Enfin, j'ai parlé à la bonne personne, celle qui est là pour ça. J'ai pleuré quand je lui ai dit. Elle avait un air tellement, tellement désolé. Elle prenait ça au sérieux. Elle a promis qu'elle allait m'aider, qu'on allait me recoller le cœur, que tout cicatriserait pour de bon.
Rien que le fait de m'ouvrir à elle a écarté mes démons pendant plusieurs bonnes semaines.
Mais il y a eu deux rechutes. La première, j'ai bien failli céder. Après tout, une cicatrice, c'est pas cher payé pour le bien fou que ça procure, d'autant que je fais mes plaies très propres, avec un calme froid, je laisse le noir reculer puis hop ! désinfectant, on rabat le t-shirt et terminé.
Bref. J'ai résisté. Je ne voulais pas décevoir ma sauveuse. Et ce besoin de plaire et de satisfaire ses attentes m'a empêché de porter la main à la lame. J'ai respiré. Cinq à l'inspi, cinq à l'expi, pendant cinq minutes. Garder les yeux ouverts. Énumérer les choses que j'entends, que je vois. Noter chaque détail, se concentrer sur n'importe quoi qui soit de l'extérieur.
Ça a marché.
Il y a quelques jours j'ai eu ce déclic. J'avais oublié de vider le lave-vaisselle. Tu as pris ta voix en colère et je me suis mis à trembler direct. J'ai filé dans ma chambre, je me suis murmuré des mots rassurants et j'ai réfléchi.

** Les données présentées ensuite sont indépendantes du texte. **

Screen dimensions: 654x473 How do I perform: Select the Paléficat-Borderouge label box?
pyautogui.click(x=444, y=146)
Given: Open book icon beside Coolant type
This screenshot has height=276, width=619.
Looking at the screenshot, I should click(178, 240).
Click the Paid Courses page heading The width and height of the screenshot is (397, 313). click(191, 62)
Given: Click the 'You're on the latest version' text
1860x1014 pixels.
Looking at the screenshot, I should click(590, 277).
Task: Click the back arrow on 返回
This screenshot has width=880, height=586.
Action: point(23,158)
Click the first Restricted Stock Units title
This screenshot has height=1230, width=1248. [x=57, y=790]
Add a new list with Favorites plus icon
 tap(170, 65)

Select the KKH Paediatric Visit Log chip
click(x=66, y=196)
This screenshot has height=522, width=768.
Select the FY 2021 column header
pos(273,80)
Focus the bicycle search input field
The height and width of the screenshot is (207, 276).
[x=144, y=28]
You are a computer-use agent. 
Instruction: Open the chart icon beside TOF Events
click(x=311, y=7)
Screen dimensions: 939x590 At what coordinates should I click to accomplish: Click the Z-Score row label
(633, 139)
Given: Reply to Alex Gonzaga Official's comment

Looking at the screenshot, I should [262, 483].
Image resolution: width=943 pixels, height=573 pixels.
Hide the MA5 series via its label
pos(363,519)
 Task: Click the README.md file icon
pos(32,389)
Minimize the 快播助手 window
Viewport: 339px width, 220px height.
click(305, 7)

Maintenant, je sais. Les réactions violentes de mon corps sont causées par la terreur. Ce dont j'ai besoin maintenant, c'est pas d'arranger ma relation avec toi. J'ai besoin de prendre de la distance. Beaucoup de distance. Deux-cents kilomètres devraient suffire. J'ai demandé au juge de te voir le moins souvent possible, et ça t'a blessé, mais tu n'as pas compris que si je continuais à te voir, j'allais mourir. Je ne sais pas ce que tu t'es imaginé mais tu ne t'es pas dit que c'était une question de vie ou de mort pour moi.
J'ai besoin de panser mes blessures. De colmater mes fissures, de retrouver une certaine insouciance. Et ça, navré de te le dire aussi franchement, je ne peux pas le faire avec toi.
Alors notre relation attendra, que ça te plaise ou non. À partir d'aujourd'hui je cesse de vouloir te plaire au détriment de ma santé mentale.